If sufficient studies are identified and data points are available, potential sources of heterogeneity will be investigated further by subgroup or meta-regression analyses according to baseline characteristics and methodological covariates [5]. We plan to conduct subgroup and/or meta-regression analyses by geographical location (e.g., region and/or country), age (e.g., median), gender (e.g., proportion of women), year of study conduct, comorbidities (e.g., proportion of type 2 diabetes, mean body mass index, American Society of Anesthesiologists status), study design (e.g., randomized controlled trials vs cohort studies), and type of surgical procedure.

Meta-bias

The Egger test and funnel plots will be used to assess publication bias, with the results considered to indicate potential small study effects when P values are < 0.10. In the presence of asymmetrical funnel plots and significant Egger’s test, trim and fill analyses will be conducted, and adjusted effect sizes will be reported. In addition, influence analysis will be performed. The analysis excludes and replaces one study at a time (leave-one-out method) from the meta-analysis and calculating the pooled effect size for the remaining studies [17, 18]. A second sensitivity analysis will be performed by subgroup analysis between high-quality and medium/low-quality studies.

Software considerations

We will use the metaprop function of the meta-package in R Statistical Software for analysis [24].

Confidence in cumulative evidence

Strength of evidence will be assessed using the GRADE (Grading of Recommendations, Assessment, Development and Evaluations) framework using four levels of quality of evidence: very low, low, moderate, and high. We will use the following domains of GRADE: risk of bias, imprecision, inconsistency, indirectness, and publication bias [25]. We will report the overall strength of evidence of the outcome of interest.

Patient and public involvement

Patients were not involved in the development of this systematic review protocol.

Discussion

The systematic review and meta-analysis of observational data presented in this protocol will identify, collect, and evaluate the existing knowledge underlying the incidence, risk factors, and clinical outcomes associated with perioperative hyperglycemia in surgical patients. We are not aware of another systematic review and meta-analysis addressing this specific issue. In our opinion, this systematic review will help to establish the extent of the epidemiological evidence on this topic, in a reproducible and rigorous way. The proposed systematic review and meta-analysis will be reported in accordance with the reporting guidance provided in the Preferred Reporting Items for Systematic Reviews and Meta-analyses (PRISMA) statement [26] and the Meta-analysis Of Observational Studies in Epidemiology (MOOSE) reporting guideline [27]. Any amendments made to this protocol when conducting the study will be outlined in PROSPERO and reported in the final manuscript.
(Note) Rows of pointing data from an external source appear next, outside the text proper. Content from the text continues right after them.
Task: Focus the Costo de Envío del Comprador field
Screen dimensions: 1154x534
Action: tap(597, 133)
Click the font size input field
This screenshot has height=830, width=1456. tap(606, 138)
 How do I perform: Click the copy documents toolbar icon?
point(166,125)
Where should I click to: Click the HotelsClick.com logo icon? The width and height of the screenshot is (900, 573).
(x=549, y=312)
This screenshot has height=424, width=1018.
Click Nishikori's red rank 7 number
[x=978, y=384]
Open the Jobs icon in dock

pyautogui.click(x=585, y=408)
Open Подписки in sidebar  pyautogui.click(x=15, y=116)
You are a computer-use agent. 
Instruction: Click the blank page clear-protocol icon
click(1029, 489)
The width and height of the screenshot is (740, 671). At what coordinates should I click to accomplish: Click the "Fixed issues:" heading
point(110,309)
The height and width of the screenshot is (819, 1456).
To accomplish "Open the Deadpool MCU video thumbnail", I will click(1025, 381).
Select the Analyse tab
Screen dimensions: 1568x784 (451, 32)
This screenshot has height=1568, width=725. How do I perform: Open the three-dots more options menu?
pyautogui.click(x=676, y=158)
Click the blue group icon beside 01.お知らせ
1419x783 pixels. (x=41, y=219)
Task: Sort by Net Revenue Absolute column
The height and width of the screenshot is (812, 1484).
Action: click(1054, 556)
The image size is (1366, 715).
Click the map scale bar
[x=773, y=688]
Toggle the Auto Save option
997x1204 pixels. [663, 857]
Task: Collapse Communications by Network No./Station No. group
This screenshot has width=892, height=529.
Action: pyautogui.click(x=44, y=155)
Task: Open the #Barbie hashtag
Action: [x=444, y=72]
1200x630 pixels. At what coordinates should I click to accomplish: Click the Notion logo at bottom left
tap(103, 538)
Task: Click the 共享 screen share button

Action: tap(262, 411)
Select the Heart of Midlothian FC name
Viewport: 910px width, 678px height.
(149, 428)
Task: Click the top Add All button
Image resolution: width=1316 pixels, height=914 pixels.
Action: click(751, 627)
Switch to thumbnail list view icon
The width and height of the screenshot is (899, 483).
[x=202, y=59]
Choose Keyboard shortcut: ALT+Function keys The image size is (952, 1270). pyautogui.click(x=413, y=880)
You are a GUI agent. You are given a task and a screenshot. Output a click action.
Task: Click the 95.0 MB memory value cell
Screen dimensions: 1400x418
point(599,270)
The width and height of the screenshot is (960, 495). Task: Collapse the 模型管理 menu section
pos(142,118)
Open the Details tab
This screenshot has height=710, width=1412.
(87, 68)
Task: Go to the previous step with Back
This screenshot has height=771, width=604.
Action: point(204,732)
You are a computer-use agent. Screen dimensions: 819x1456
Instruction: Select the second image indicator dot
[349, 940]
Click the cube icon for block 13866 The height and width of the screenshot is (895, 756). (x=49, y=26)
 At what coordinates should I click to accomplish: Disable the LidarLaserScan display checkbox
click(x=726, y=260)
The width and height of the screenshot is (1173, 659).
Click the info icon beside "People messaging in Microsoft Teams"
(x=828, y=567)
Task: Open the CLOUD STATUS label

Results will be disseminated through conference presentations and publication in a peer-reviewed journal. Major limitation is the inconsistence in the reporting of POHG at the study level. Such inconsistences may lead to lower or higher pooled prevalence of POHG. In addition, we anticipate high heterogeneity in the surgical procedure. At the reviewer level, we anticipate facing difficulty of choosing the risk factors of POHG due to the various reporting of these factors from individual studies. We will first conduct qualitative synthesis before carrying out meta-analysis. If we find a very high degree of clinical and methodological heterogeneity, we will not pool the results but will instead summarize the results qualitatively by using tables and figures. If we end up conducting a meta-analysis, we will however mitigate the heterogeneity by conducting subgroup analysis and meta-regression. The results of this systematic review and meta-analysis will be presented at conferences and published in a peer-review journal. The results will guide future population-specific interventions and may improve perioperative assessment and management of surgical patients, especially those in subgroups that could be at heightened risk.